■ Aim of the task ■
Begin at the line holding "You are a computer-use" and set down exactly each line through the last one below, omitting pictures. Include nothing else.
------ Data section
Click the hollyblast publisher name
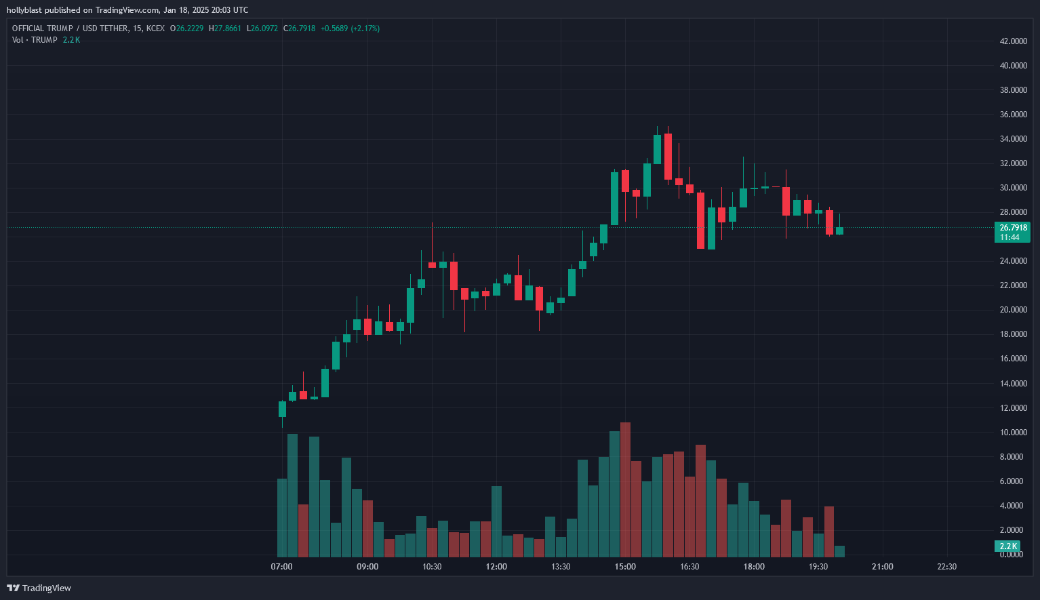1040x600 pixels. 24,9
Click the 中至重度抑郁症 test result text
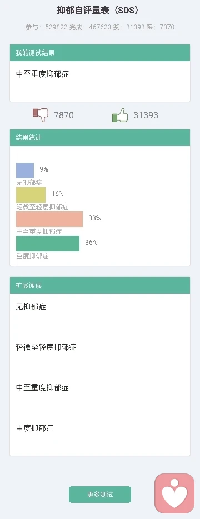The width and height of the screenshot is (200, 519). point(42,74)
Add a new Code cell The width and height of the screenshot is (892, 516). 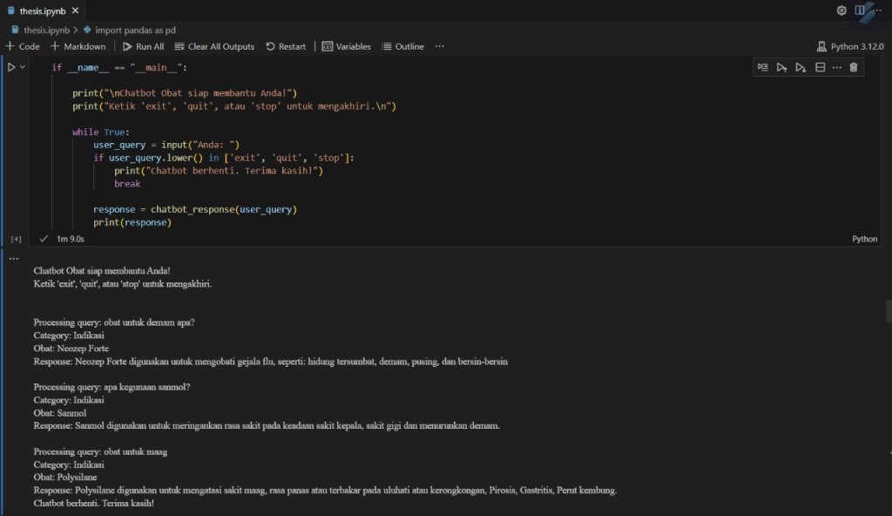(23, 46)
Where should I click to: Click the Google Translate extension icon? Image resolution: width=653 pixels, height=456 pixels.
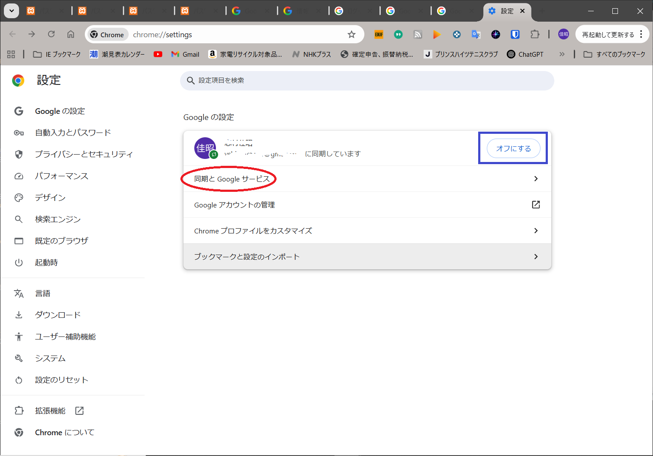476,35
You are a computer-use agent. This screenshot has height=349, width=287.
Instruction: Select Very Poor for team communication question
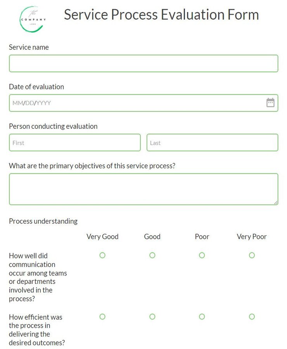(252, 255)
------------
■ Solution ■
You are a computer-use agent. This screenshot has height=349, width=287.
Instruction: Select Very Poor for team communication question
(252, 255)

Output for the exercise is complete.